Credit Control: Are Unpaid Invoices Putting Pressure on Your Business? image

Running a business lately has felt a bit like trying to keep a kettle boiling while the price of electricity changes every five minutes. Costs keep edging up, customers are taking their time, and cash flow is… well, often more “aspirational” than actual.

In that environment, credit control stops being an admin task and starts behaving more like a survival skill.

Because when businesses hit trouble, it’s rarely because they aren’t making sales on paper. It’s usually because the money from those sales is still on its way somewhere between “invoice sent” and “maybe next month”.

Meanwhile, HMRC doesn’t accept payment plans in vibes. VAT, PAYE and suppliers still want paying on time, whether your customers have opened their emails or not.

One late-paying customer can feel like a small inconvenience. One large late-paying customer can quietly turn into a cash flow headache you didn’t ask for.

So what actually keeps things under control?

 

Agree Payment Terms and Issue Invoices Promptly

The slightly uncomfortable truth is that credit control doesn’t begin when you chase a late payment. It begins when you agree the job.

Clear payment terms, agreed upfront, are less about being strict and more about setting expectations before anyone gets emotionally attached to “we’ll sort it later”.

Then there’s timing. If you wait until the end of a project to invoice everything in one go, you’re essentially choosing to extend your own credit terms without being asked.

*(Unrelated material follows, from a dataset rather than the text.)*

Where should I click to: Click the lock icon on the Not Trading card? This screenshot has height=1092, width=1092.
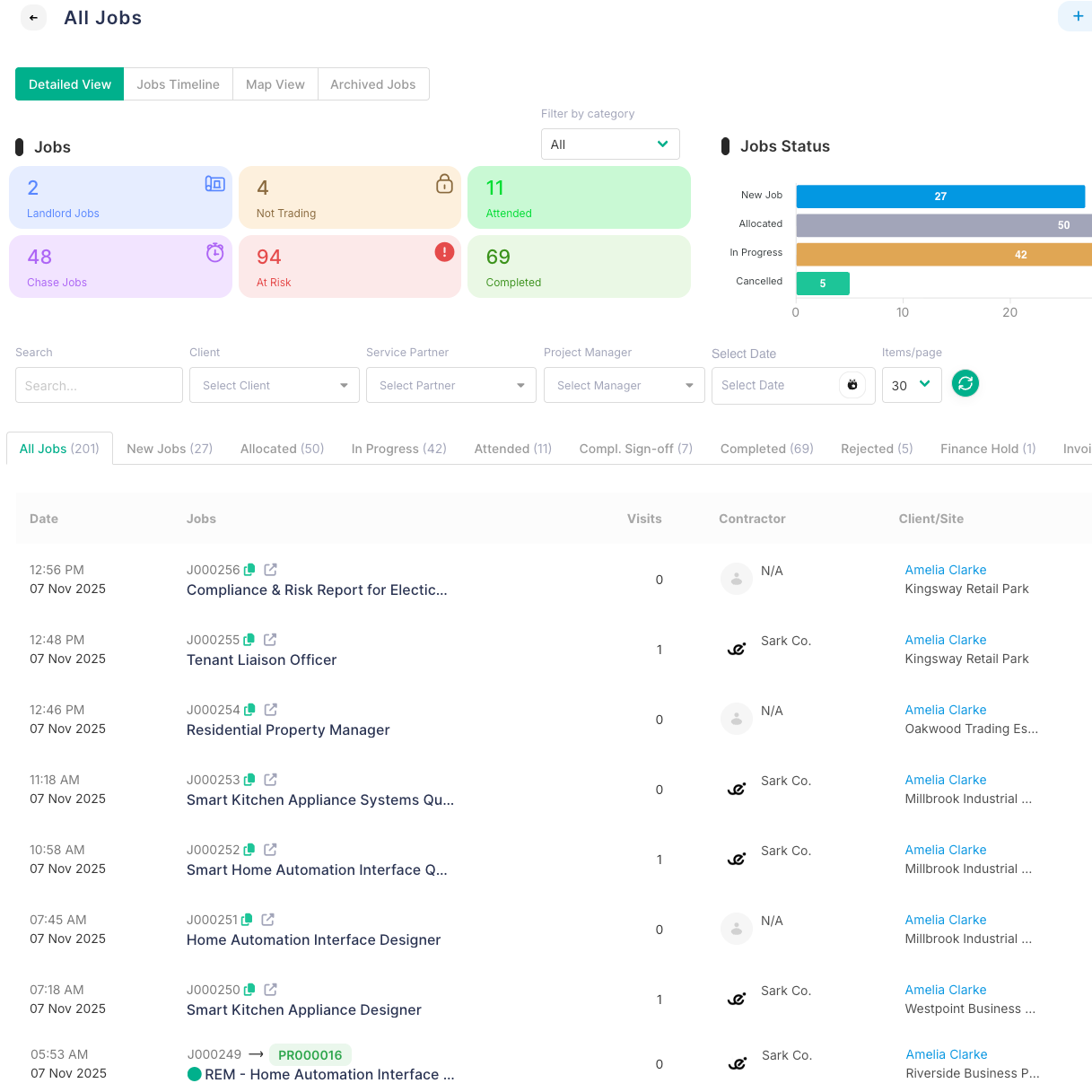tap(444, 183)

The sooner an invoice goes out, the sooner it can start its journey through someone else’s approval process (which is rarely quick, but at least it has started).

 

Enforce Your Terms Consistently

If you don’t enforce terms, they don’t really exist and this is the part that feels slightly awkward in practice.

You can write “14 days” on every invoice you send, but if nothing happens until day 45, the real terms are not 14 days. They are “whenever someone gets around to it”.

And businesses are remarkably good at adapting to whatever tolerance you show them.

Chasing payment promptly doesn’t make you difficult to work with, it makes you consistent. Most well-run businesses expect it, and frankly, plan for it.

The trick is tone. Keep it professional, keep it routine, and avoid treating it like a confrontation. You’re not asking for a favour, you’re reminding someone of an agreement they already accepted.

 

Spot Issues Early

One of the more useful side-effects of credit control is that it acts as an early warning system.

A normally reliable customer who suddenly starts paying late isn’t just “a bit behind”. Something has usually changed.

Sometimes it’s admin. Sometimes it’s internal delays. Sometimes it’s the early stage of cash flow pressure on their side.

The point isn’t to panic, it’s to notice.

Because once you notice, you still have options:

  • tighten terms
  • request payment upfront
  • pause further work
  • reduce exposure before it becomes a probl

By the time you’re wondering if you should do any of those things, you’ve usually already left it slightly later than ideal.

 

Make Credit Control Routine

Making credit control a regular part of your week will significantly improve your cash flow process.

A weekly review of outstanding invoices, a standard reminder process and a bit of automation where possible helps take the emotion out and let the routine in. 

Most accounting software will happily take over a good chunk of this now. 

Businesses that take credit control seriously are less likely to face sudden cash crises.

It is not about mistrusting customers, but rather helping ensure that the value you create for your customers is turned into cash in a timely and reliable way. Credit control can be the difference between growth and constant firefighting.